A “context” is a map from keywords to arbitrary data. Think of it as “everything we have scraped so far”. A context has two special keys, :url and :processor, that contains the next URL to visit and the processor to handle it with (see below).

Scraping works by transforming context to list of contexts. You can think of it as a list monad. The initial list of contexts is supplied by the user, and typically contains a single map with an URL and a root processor.

A typical function producing an initial list of contexts (a seed) looks like this:

(defn seed [& _]
  [{:url "http://www.example.com",
    :processor :root-page}])

Processors

A “processor” is a unit of scraping: a function that processes sets of HTML pages in a uniform way.

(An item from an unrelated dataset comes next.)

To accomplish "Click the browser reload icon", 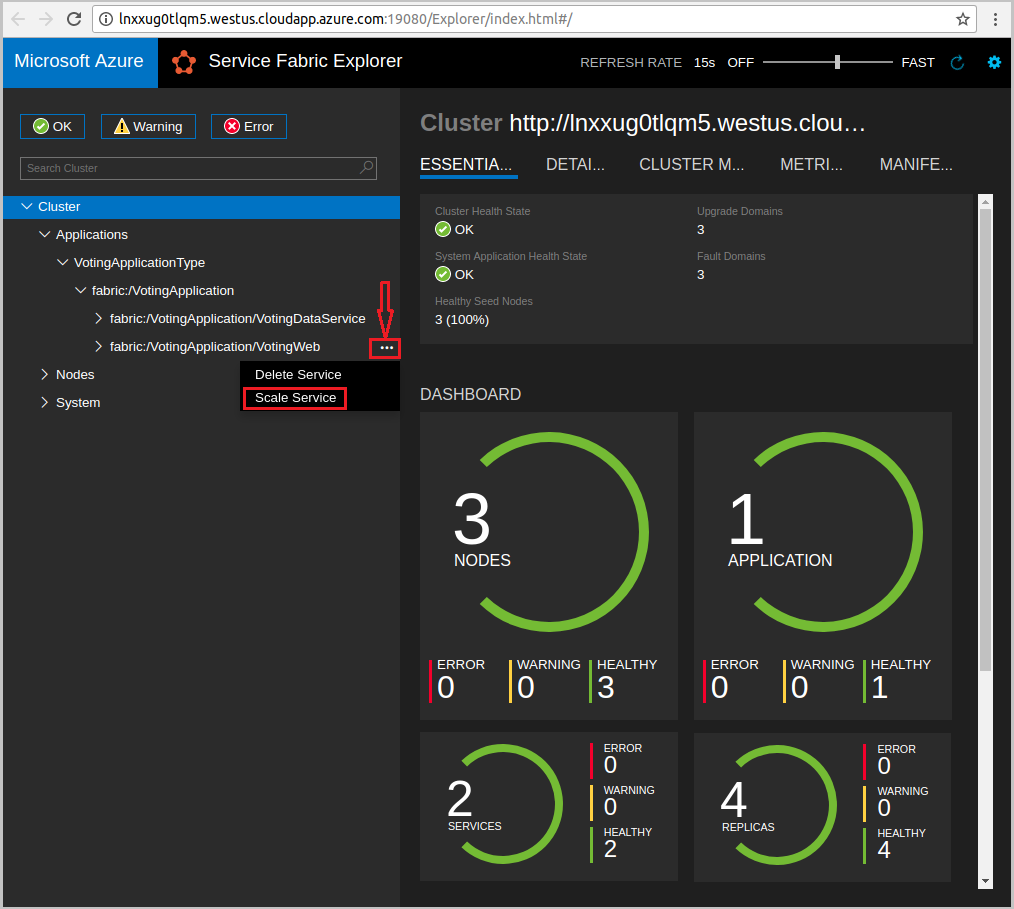I will coord(74,19).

Processors are defined with the defprocessor macro (which registers the processing function in a global registry). A typical processor, for a site’s landing page that contains links to other pages within table cells, might look like this:

(defprocessor :landing-page
  :cache-template "mysite/index"
  :process-fn (fn [res context]
                (for [a (select res [:td :a])]
                  {:page (text a),
                   :url (href a),
                   :processor :subpage})))

The most important clause is :process-fn. This is the function called by the processor to extract new information from a page and include it in the context. It takes two parameters:

  1. an Enlive resource corresponding to the parsed HTML tree of the page being processed,
  2. the current context (i.e., combined outputs of all processors so far).

The output should be a seq of maps that each have a new URL and a new processor (specified as a keyword) to invoke next.

Where to go from here

Explore the documentation. Have a look at examples in the examples/ directory of the repo. Read the docstrings, especially those of scrape and defprocessor.

If something is unclear, or you have suggestions or encounter a bug, please create an issue!

Caveats

Skyscraper is work in progress. Some things are missing. The API is still in flux. Function and macro names, input and output formats are liable to change at any time. Suggestions of improvements are welcome (preferably as GitHub issues), as are pull requests.

License

Copyright (C) 2015–2022 Daniel Janus, http://danieljanus.pl

Permission is hereby granted, free of charge, to any person obtaining a copy of this software and associated documentation files (the "Software"), to deal in the Software without restriction, including without limitation the rights to use, copy, modify, merge, publish, distribute, sublicense, and/or sell copies of the Software, and to permit persons to whom the Software is furnished to do so, subject to the following conditions:

The above copyright notice and this permission notice shall be included in all copies or substantial portions of the Software.

THE SOFTWARE IS PROVIDED "AS IS", WITHOUT WARRANTY OF ANY KIND, EXPRESS OR IMPLIED, INCLUDING BUT NOT LIMITED TO THE WARRANTIES OF MERCHANTABILITY, FITNESS FOR A PARTICULAR PURPOSE AND NONINFRINGEMENT. IN NO EVENT SHALL THE AUTHORS OR COPYRIGHT HOLDERS BE LIABLE FOR ANY CLAIM, DAMAGES OR OTHER LIABILITY, WHETHER IN AN ACTION OF CONTRACT, TORT OR OTHERWISE, ARISING FROM, OUT OF OR IN CONNECTION WITH THE SOFTWARE OR THE USE OR OTHER DEALINGS IN THE SOFTWARE.